THE INGREDIENTS FOR HAPPINESS
Happiness, then, comprises four elements: individual moral purpose, individual capacity, collective moral purpose, and collective capacity. If we lack one of these elements, the pursuit of happiness becomes impossible; if that pursuit is foreclosed, society crumbles.
Our society was built on recognition of these four elements. The fusion of Athens and Jerusalem, tempered by the wit and wisdom of our Founding Fathers, led to the creation of a civilization of unparalleled freedom and replete with virtuous men and women striving to better themselves and the society around them.
But we are losing t
hat civilization. We are losing that civilization because we have spent generations undermining the two deepest sources of our own happiness—the sources that lie behind individual moral purpose, communal moral purpose, individual capacity, and communal capacity. Those two sources: Divine meaning and reason. There can be no individual or communal moral purpose without a foundation of Divine meaning; there can be no individual capacity or communal capacity without a constant, abiding belief in the nature of our reason.
The history of the West is built on the interplay between these two pillars: Divine meaning and reason. We receive our notions of Divine meaning from a three-millennia-old lineage stretching back to the ancient Jews; we receive our notions of reason from a twenty-five-hundred-year-old lineage stretching back to the ancient Greeks. In rejecting those lineages—in seeking to graft ourselves to rootless philosophical movements of the moment, cutting ourselves off from our own roots—we have damned ourselves to an existential wandering.
We must make our way back toward our roots.

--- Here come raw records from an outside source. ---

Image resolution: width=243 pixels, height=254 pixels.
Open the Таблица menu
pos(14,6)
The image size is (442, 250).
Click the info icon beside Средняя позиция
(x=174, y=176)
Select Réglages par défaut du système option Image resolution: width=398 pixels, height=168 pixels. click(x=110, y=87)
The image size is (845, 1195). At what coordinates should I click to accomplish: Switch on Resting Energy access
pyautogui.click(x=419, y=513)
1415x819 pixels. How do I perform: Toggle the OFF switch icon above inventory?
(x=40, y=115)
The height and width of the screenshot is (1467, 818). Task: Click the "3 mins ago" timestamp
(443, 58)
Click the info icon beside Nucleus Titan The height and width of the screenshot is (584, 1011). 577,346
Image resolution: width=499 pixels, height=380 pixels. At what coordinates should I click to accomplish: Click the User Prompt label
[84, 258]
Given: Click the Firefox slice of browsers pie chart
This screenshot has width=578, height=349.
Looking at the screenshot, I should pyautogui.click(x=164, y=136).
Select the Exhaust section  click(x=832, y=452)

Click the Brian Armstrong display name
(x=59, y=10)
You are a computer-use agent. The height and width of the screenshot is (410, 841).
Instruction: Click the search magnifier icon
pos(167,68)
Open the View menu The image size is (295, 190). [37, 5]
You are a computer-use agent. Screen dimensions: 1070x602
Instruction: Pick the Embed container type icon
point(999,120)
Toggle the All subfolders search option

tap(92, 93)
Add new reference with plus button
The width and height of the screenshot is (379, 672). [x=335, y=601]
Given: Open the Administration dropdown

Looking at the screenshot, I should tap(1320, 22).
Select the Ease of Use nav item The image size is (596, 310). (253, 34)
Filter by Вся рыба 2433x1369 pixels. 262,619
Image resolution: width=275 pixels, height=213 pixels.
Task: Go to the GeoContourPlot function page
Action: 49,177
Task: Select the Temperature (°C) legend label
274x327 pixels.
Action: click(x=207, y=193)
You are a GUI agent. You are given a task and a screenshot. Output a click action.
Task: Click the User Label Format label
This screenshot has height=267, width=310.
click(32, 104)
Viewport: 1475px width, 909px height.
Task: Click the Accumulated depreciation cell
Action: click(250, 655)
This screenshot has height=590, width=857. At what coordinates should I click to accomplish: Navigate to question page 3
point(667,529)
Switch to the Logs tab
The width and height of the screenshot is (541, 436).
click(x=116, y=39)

Those roots took hold at Sinai.
Chapter 2
From the Mountaintop
Imagine a world in which you are a plaything of nature, or the gods. You have a fate, but you have no true agency over it. You may seek to appease the gods through sacrifices, but they’re as volatile and uncaring as other human beings. Those gods have invested kings and potentates with power; you are a commoner, trying to scratch your life from the dirt. You comfort yourself with the things around you, with simple pleasures; perhaps you even find communal meaning in service to the regime. But you are essentially a cork, bobbing on the eddies of an ocean you do not control—an ocean no one truly controls.